Bourdais nigdy nie martwił się czynnikiem Alonso

"Nigdy nie wyobrażałem sobie, aby on mógł związać się z zespołem ze środka stawki"
12.01.0811:03
Mariusz Karolak
2220wyświetlenia

Sebastien Bourdais przyznał, że nigdy nie martwił się o to, iż zawirowania wokół przyszłości Fernando Alonso mogą pokrzyżować jego własne plany na sezon 2008.

Wcześniej, kiedy Hiszpan zdecydował się na odejście z McLarena i gdy stało się jasne, że będzie szukał miejsca dla siebie w innym zespole, media intensywnie spekulowały, do jakiej stajni wyścigowej trafi dwukrotny mistrz świata. Jedną z nich miał być zespół Red Bull.

Jako że Mark Webber i David Coulthard mają ważne kontrakty z tym zespołem, przypuszczano, iż jeden z nich może zostać przeniesiony do siostrzanej ekipy Toro Rosso, gdzie za partnera miałby młodego Sebastiana Vettela. Inną opcją było też zatrudnienie Alonso bezpośrednio w Toro Rosso, choć było to najmniej prawdopodobne wyjście.

Tak czy inaczej w obydwu przypadkach Bourdais, który już w połowie zeszłego roku został potwierdzony przez zespół STR, miałby być poproszony przez władze Red Bulla o odłożenie swoich planów związanych z debiutem w Formule 1 na rok 2009. W wywiadzie dla L'Equipe, 28-letni Francuz przyznał jednak, że nigdy nie martwił się, że coś takiego może mieć miejsce: Nigdy nie wyobrażałem sobie, aby on mógł związać się z zespołem ze środka stawki.
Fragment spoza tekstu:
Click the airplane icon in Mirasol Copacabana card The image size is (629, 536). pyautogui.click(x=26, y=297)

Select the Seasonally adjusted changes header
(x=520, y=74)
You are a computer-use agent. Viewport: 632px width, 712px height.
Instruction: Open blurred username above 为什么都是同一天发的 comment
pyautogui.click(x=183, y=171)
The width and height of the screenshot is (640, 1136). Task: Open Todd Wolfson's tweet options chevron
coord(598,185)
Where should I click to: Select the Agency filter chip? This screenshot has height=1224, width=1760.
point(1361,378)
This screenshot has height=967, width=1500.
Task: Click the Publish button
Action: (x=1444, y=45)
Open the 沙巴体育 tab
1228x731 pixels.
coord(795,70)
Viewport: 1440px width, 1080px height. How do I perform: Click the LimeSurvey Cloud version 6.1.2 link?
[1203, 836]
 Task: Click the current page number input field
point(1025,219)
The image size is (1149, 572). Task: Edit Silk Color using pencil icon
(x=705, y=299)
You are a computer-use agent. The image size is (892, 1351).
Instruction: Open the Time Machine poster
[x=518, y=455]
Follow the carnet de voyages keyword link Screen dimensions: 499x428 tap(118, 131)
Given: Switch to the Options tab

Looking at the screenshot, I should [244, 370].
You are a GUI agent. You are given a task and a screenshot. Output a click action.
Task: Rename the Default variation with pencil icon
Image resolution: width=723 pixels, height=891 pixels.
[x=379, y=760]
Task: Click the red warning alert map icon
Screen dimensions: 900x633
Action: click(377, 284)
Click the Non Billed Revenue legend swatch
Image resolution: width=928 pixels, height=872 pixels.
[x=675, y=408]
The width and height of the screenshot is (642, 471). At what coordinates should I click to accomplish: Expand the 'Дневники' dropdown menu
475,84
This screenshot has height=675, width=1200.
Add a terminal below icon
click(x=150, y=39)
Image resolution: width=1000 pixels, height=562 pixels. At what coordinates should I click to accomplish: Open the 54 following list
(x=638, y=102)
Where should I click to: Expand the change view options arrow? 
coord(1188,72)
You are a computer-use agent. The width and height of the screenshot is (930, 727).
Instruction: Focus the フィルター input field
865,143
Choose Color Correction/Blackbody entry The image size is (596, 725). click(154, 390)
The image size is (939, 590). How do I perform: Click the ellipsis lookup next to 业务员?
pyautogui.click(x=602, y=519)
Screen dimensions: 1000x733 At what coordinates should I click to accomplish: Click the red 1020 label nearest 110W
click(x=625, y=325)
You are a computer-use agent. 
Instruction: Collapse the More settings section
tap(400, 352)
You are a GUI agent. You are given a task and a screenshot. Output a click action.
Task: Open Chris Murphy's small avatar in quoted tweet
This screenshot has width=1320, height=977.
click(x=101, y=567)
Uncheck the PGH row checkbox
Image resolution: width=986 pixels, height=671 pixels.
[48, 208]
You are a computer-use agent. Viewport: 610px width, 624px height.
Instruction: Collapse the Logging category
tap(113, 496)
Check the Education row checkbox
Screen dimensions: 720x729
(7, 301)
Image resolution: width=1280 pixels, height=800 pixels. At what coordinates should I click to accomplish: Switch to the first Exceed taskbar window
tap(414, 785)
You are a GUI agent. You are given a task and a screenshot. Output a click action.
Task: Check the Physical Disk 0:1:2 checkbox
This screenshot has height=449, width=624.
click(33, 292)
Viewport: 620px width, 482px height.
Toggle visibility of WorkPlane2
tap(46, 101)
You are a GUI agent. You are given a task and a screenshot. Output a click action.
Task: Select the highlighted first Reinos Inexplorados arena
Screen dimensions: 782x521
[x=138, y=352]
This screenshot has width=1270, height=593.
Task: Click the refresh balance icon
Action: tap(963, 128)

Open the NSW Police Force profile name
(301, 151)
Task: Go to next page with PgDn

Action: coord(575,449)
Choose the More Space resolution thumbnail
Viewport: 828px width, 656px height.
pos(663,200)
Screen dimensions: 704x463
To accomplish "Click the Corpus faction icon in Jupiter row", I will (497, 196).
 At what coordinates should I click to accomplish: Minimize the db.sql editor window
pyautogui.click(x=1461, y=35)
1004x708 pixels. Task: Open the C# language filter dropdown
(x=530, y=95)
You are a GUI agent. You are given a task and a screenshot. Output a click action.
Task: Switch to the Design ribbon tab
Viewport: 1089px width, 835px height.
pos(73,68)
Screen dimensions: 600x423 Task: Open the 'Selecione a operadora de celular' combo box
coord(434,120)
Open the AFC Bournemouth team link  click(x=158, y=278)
Czterokrotny mistrz Champ Car przyznał jednocześnie, że Alonso miał dużo szczęścia, iż udało mu się o tej porze roku dostać tak dobre miejsce na sezon 2008. Kiedy rozpoczął poszukiwania miejsca dla siebie, z dnia na dzień ubywało wolnych miejsc w kokpitach i kolejne drzwi zamykały się przed nim. Cały czas się zastanawiałem, gdzie on ostatecznie trafi.

Źródło: F1-Live.com

KOMENTARZE

4
McMarcin
12.01.2008 01:03
Przypuszczenie, źe Fernando Alonso byłby zainteresowany jazdą w Torro Rosso, jest mało realne. Podobnie, jak moźliwe przejście do RBR. Prędziej Alonso zrobiłby sobie roczną przerwę w wyścigach
Maraz
12.01.2008 12:10
Tylko w bujnej wyobraźni mediów... :)
marrcus
12.01.2008 11:40
poprzerzucaliby kierowców w Red Bull'u jak worki z zniemniakami byleby zrobic ewentualne miejsce
hawaj
12.01.2008 10:18
... eee tam, Ferdek z Flaviuszem już dużo wcześniej mieli cichy układ, Flaviusz z pewnością dał Ferdkowi gwarancje wolnego miejsca wszak Ferdziu to pupil Flaviusza :-)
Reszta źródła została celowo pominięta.